Decreased dipeptidyl peptidase-IV activity and glucagon-like peptide-1(7-36)amide degradation in type 2 diabetic subjects

Dipeptidyl peptidase (DPP-IV) rapidly metabolizes hormones such as glucagon-like peptide-1(7-36)amide. This study evaluated circulating DPP-IV activity in type 2 diabetic patients in relation to GLP-1 degradation and metabolic control.
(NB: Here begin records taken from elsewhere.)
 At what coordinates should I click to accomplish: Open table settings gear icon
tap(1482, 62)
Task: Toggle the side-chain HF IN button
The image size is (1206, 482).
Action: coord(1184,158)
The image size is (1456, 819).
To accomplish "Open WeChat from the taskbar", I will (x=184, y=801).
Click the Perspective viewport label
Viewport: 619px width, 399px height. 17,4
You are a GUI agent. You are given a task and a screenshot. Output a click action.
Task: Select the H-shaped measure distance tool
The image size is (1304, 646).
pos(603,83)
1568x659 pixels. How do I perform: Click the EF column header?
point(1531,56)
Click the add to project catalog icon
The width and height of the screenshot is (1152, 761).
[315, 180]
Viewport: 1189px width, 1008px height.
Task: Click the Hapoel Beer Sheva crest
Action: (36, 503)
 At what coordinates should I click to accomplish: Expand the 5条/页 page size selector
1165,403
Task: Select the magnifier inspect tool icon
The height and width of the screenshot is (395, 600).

Blood samples were collected from type 2 diabetic patients in three main categories: good glycaemic control (HbA(1c) <7%, upper limit of non-diabetic range), moderate glycaemic control (HbA(1c) 7-9%) and poor glycaemic control (HbA(1c) >9%). Age- and sex-matched non-diabetic subjects were used as controls. Circulating DPP-IV activity of healthy control subjects was 22.5+/-0.7 nmol/ml/min (n=70). In the combined groups of type 2 diabetic subjects, circulating DPP-IV activity was significantly decreased at 18.1+/-0.7 nmol/ml/min (p<0.001, n=54). DPP-IV activity was negatively correlated with both glucose (p<0.01) and HbA(1c) (p<0.01) in this population. Furthermore, DPP-IV activity was reduced 1.2-fold (p<0.01, n=25), 1.3-fold (p<0.001, n=19) and 1.3-fold (p<0.05, n=10) in good, moderate and poorly controlled diabetic groups, 18.7+/-1.0, 17.4+/-1.4 and 18.0+/-1.5 nmol/ml/min, respectively. Degradation of GLP-1 by in vitro incubation with pooled plasma samples from healthy and type 2 diabetic subjects revealed decreased degradation to the inactive metabolite, GLP-1(9-36), in the diabetic group. These data indicate decreased DPP-IV activity and GLP-1 degradation in type 2 diabetes. DPP-IV enzyme activity appears to be depressed in response to poor glycaemic control.